Determine which lines of the records include the word "agent", and copy them.

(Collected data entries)
== Segment start ==

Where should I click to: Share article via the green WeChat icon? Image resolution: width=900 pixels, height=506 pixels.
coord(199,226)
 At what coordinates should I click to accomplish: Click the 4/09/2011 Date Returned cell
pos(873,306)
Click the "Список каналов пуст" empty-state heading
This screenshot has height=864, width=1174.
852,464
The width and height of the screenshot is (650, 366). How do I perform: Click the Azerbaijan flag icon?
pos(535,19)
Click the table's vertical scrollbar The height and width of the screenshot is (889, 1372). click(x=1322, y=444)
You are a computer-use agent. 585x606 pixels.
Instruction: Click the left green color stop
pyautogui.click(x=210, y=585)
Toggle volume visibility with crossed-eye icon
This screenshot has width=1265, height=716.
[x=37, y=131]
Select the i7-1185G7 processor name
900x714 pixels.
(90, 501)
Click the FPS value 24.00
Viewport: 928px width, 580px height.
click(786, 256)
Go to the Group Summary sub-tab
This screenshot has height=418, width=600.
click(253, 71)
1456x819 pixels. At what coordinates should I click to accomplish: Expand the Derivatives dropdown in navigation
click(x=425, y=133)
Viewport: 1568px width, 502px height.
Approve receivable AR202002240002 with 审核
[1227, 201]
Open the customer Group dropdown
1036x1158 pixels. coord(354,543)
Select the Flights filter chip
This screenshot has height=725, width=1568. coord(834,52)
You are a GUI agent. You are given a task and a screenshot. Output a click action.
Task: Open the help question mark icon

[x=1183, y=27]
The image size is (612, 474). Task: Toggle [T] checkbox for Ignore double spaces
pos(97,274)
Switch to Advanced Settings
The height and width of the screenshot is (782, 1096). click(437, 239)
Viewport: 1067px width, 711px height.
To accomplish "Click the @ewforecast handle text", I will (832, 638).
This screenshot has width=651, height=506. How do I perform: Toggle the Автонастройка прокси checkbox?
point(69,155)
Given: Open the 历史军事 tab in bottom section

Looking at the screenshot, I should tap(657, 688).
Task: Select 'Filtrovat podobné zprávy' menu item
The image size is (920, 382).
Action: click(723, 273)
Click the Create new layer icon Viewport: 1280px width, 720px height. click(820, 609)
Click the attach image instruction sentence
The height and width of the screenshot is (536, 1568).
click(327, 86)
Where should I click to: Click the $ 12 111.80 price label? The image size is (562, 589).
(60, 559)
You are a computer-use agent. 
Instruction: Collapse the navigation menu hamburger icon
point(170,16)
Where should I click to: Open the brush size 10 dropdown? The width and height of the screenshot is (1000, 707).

== Segment end ==

[ANSWER SPACE]
You are a computer-use agent. 585x606 pixels.
You are a GUI agent. You are given a task and a screenshot. Output a click action.
You are a computer-use agent. 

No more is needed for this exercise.